• [Information provided]:
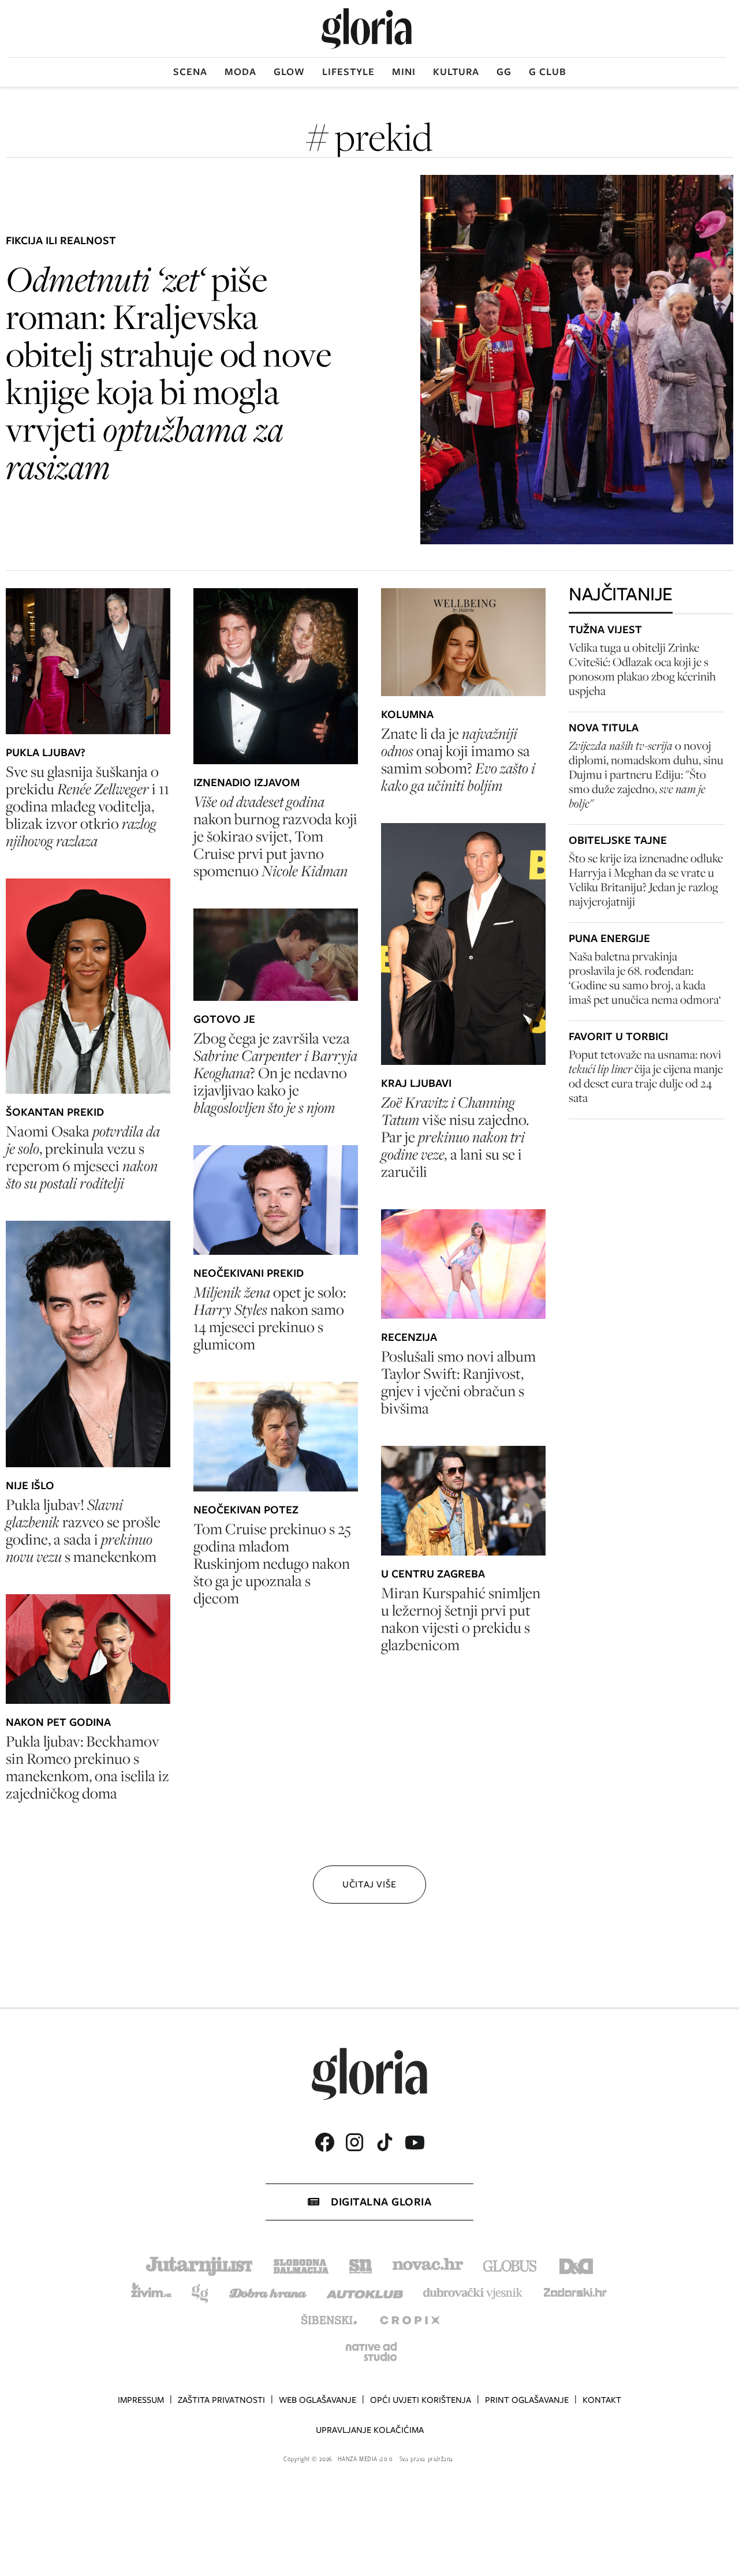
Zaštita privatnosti (221, 2400)
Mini (404, 71)
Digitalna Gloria (381, 2201)
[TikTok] (384, 2142)
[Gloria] (367, 28)
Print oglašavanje (527, 2400)
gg (504, 71)
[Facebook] (324, 2142)
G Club (547, 71)
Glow (289, 71)
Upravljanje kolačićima (370, 2430)
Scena (190, 71)
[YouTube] (414, 2142)
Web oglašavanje (317, 2400)
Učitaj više (369, 1884)
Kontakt (602, 2400)
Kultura (456, 71)
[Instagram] (354, 2142)
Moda (240, 71)
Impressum (141, 2400)
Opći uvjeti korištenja (420, 2400)
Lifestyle (348, 71)
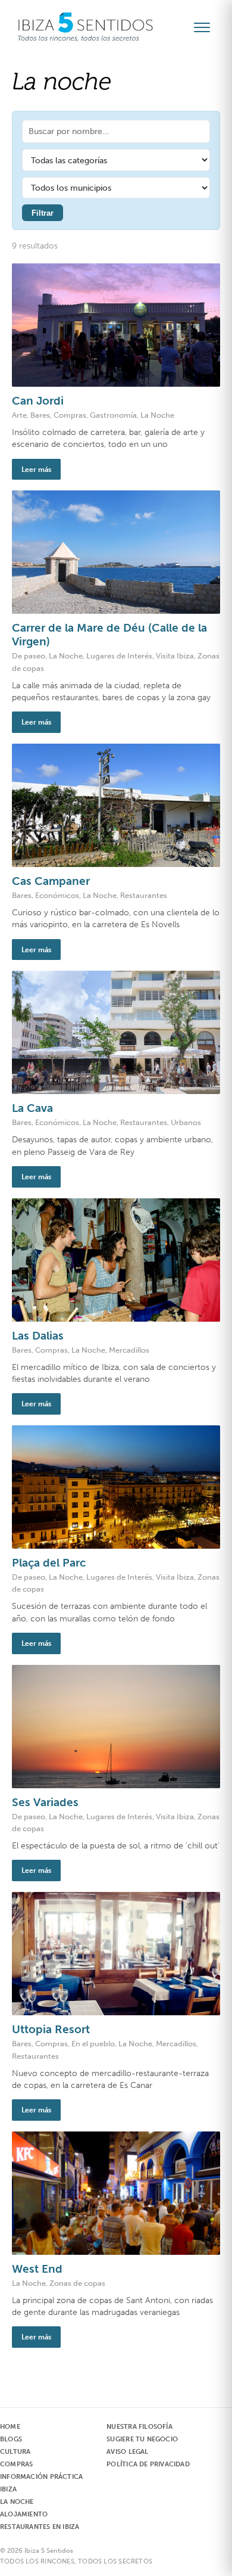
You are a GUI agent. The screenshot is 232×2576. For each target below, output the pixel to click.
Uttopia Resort (51, 2029)
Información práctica (41, 2477)
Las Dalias (38, 1336)
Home (10, 2427)
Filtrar (43, 213)
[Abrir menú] (207, 27)
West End (37, 2269)
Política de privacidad (148, 2464)
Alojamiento (24, 2514)
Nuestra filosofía (139, 2427)
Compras (16, 2464)
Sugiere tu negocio (142, 2439)
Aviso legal (127, 2452)
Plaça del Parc (49, 1563)
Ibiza (8, 2489)
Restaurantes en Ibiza (39, 2527)
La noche (17, 2502)
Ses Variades (45, 1802)
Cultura (15, 2452)
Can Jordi (38, 401)
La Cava (32, 1108)
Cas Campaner (51, 881)
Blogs (11, 2439)
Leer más (36, 469)
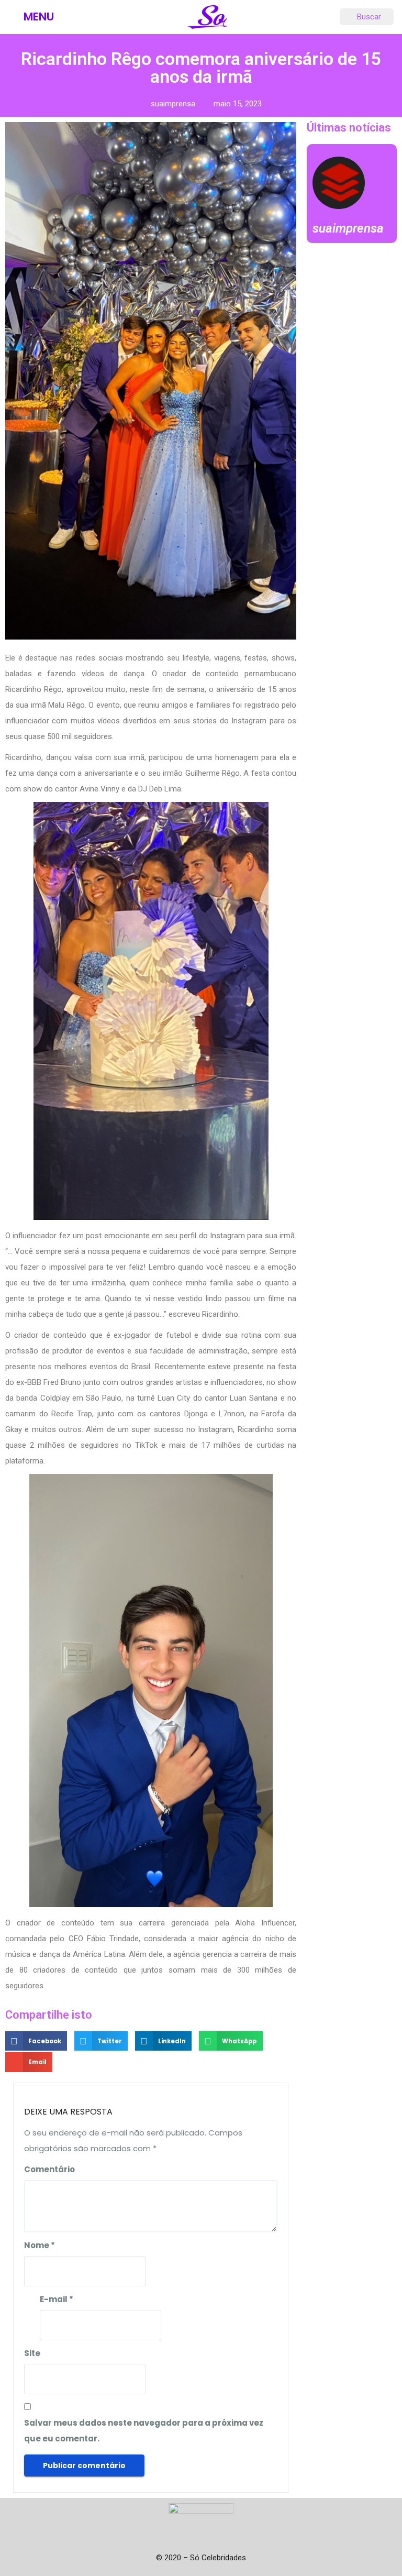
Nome (39, 2245)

• [Exercise details]:
Starting with the line that contains "Aviso legal (127, 2452)", print every remaining line of the records above, exactly as it stands. Do not print the pictures.

• [Finished task]:
Aviso legal (127, 2452)
Plaça del Parc (49, 1563)
Ibiza (8, 2489)
Restaurantes en Ibiza (39, 2527)
La noche (17, 2502)
Ses Variades (45, 1802)
Cultura (15, 2452)
Can Jordi (38, 401)
La Cava (32, 1108)
Cas Campaner (51, 881)
Blogs (11, 2439)
Leer más (36, 469)
Nome (39, 2245)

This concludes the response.